>>>>>
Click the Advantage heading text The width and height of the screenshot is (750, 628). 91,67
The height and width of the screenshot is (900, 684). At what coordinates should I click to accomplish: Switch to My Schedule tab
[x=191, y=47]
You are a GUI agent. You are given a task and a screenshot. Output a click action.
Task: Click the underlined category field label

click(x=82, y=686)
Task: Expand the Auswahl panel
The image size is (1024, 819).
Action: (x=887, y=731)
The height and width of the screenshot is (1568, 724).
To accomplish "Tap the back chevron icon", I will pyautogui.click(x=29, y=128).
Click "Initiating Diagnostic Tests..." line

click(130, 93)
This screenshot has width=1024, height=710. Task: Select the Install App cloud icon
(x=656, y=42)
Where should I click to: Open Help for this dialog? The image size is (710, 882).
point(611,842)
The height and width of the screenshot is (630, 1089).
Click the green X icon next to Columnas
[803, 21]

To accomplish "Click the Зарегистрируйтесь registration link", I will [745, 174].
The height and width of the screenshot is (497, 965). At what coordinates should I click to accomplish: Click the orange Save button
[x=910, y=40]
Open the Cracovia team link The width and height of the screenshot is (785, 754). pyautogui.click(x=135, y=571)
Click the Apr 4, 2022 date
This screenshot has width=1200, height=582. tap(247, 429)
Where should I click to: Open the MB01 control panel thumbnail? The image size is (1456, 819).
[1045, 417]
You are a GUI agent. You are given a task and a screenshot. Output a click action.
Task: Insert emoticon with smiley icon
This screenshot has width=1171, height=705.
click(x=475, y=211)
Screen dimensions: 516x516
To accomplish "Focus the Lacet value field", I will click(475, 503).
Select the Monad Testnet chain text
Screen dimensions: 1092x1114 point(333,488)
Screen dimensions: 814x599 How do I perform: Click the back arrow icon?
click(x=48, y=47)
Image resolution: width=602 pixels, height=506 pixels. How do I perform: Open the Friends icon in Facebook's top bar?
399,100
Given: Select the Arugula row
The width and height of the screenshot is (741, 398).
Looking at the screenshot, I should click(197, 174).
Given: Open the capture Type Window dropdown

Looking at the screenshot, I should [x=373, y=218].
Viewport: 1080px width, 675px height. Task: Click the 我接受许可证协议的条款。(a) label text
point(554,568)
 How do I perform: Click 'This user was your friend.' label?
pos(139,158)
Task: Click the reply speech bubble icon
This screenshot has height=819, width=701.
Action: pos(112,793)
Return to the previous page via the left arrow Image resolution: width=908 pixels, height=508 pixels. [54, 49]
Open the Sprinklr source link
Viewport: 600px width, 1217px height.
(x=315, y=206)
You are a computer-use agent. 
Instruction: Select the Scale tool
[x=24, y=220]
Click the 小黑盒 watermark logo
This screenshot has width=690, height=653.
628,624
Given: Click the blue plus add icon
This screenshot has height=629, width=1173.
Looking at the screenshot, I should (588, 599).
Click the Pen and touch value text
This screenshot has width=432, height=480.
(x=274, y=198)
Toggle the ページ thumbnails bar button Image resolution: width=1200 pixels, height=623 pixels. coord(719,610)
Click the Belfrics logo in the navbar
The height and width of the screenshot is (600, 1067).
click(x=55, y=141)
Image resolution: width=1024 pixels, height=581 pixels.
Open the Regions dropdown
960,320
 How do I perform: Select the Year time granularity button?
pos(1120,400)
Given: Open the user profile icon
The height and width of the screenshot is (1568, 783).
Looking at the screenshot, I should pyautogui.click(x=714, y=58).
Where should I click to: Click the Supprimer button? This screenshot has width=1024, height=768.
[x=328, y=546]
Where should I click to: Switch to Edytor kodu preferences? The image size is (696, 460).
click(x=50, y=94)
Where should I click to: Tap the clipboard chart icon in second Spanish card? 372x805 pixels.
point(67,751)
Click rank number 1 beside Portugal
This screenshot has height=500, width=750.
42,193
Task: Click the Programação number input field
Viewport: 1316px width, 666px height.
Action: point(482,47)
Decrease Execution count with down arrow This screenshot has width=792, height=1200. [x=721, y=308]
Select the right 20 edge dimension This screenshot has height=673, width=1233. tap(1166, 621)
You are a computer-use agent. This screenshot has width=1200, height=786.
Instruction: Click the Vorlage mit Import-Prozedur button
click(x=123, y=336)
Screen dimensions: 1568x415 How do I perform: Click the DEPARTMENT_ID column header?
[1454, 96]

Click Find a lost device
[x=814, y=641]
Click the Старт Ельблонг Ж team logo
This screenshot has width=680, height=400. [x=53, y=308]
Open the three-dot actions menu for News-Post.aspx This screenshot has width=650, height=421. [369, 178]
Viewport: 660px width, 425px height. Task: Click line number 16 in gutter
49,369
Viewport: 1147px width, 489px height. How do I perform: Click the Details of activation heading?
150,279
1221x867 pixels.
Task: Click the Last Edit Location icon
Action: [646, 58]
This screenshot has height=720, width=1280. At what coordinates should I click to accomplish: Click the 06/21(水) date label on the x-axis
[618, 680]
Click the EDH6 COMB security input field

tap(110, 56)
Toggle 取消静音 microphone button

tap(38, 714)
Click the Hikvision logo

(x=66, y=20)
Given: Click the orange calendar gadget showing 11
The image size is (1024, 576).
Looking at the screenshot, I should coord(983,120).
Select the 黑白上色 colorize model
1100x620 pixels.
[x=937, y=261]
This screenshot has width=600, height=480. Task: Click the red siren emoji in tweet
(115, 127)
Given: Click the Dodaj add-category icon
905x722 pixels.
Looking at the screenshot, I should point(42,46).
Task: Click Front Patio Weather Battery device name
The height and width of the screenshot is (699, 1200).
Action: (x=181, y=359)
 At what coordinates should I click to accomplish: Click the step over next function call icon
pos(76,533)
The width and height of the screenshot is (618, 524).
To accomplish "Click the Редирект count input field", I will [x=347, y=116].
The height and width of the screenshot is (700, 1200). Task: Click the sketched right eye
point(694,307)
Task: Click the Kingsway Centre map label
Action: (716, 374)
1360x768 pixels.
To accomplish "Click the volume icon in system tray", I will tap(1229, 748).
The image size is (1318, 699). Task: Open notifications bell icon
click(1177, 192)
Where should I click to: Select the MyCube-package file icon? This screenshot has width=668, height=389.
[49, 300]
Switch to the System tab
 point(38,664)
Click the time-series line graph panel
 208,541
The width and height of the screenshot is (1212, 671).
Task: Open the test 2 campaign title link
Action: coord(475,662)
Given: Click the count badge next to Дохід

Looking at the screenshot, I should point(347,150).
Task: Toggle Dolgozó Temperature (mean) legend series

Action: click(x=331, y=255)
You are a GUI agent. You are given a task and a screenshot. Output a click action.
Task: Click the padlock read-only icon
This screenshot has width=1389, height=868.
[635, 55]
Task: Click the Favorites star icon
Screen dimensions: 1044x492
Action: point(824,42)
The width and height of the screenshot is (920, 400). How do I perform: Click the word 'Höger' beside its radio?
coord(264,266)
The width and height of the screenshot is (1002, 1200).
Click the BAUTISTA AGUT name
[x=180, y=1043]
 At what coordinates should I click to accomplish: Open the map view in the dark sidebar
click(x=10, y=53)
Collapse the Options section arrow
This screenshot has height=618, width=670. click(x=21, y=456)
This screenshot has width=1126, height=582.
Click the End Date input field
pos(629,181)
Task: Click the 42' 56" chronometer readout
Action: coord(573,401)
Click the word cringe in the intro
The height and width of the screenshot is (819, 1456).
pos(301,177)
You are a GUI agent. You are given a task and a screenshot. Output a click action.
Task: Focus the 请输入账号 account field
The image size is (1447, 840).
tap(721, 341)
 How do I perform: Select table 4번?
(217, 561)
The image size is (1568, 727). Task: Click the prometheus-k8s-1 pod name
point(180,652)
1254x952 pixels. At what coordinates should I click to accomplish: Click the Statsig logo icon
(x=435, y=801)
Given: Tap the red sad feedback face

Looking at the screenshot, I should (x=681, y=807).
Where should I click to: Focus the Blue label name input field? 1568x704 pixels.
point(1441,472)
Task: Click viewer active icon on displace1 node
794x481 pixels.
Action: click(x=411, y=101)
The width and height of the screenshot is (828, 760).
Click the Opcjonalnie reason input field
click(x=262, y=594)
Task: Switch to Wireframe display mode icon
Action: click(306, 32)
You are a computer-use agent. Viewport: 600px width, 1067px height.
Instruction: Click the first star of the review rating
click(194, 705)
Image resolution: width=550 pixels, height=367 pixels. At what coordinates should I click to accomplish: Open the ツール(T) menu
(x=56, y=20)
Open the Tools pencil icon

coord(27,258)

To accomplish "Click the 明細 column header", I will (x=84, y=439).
<<<<<
**Exercise prompt:** Only lines of the material that contain the word "value" belong in the answer; copy each one.

**Written answer:**
To accomplish "Focus the Lacet value field", I will click(475, 503).
Click the Pen and touch value text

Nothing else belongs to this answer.